**Exercise prompt:** Look through the data below for the line with "Where should I" and the line with "You are a computer-use", then transcribe exactly from the first through the second, leaving out all pictures.

**Data provided:**
•••••

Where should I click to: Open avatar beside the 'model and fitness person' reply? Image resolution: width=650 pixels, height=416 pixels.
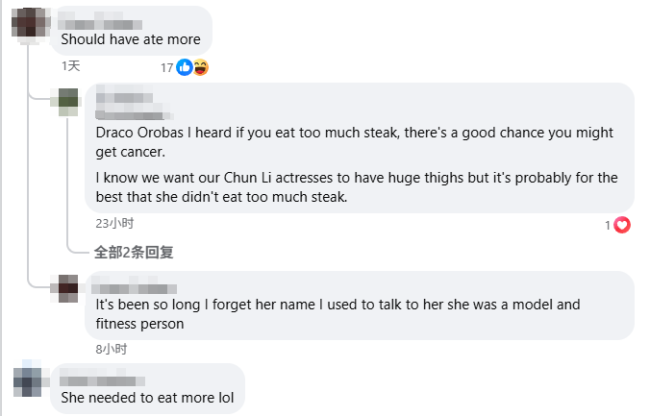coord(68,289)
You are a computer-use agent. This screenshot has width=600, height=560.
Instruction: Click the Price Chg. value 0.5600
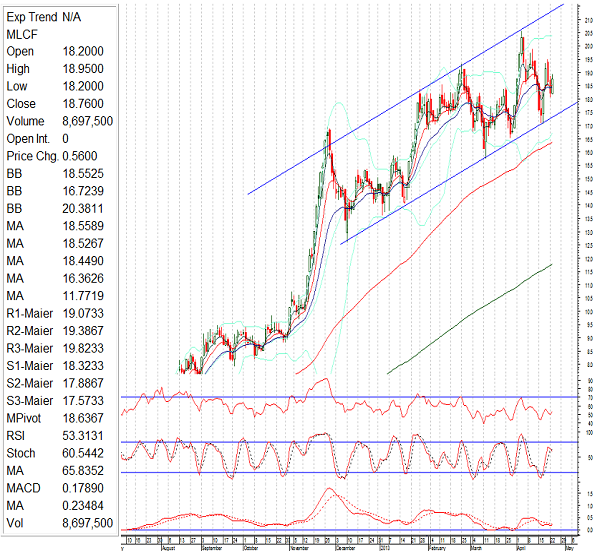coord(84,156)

•••••

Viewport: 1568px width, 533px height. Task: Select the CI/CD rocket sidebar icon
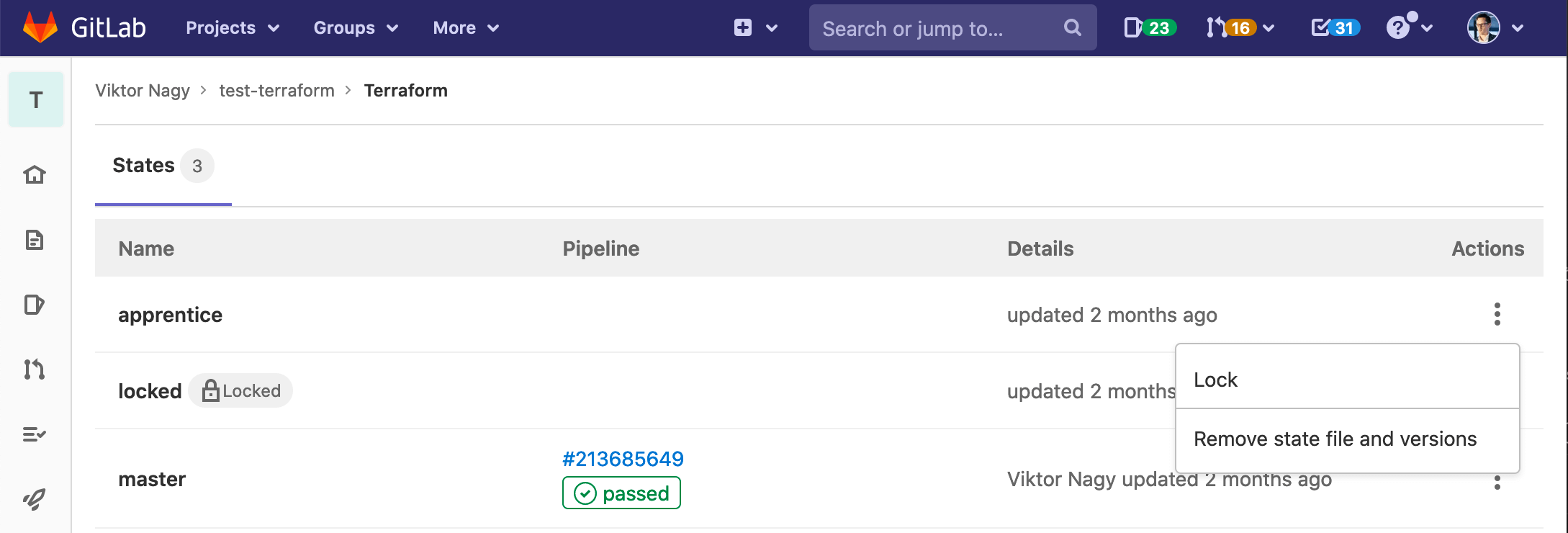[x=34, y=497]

•••••

**Response:**
Where should I click to: Open avatar beside the 'model and fitness person' reply? Image resolution: width=650 pixels, height=416 pixels.
coord(68,289)
You are a computer-use agent. This screenshot has width=600, height=560.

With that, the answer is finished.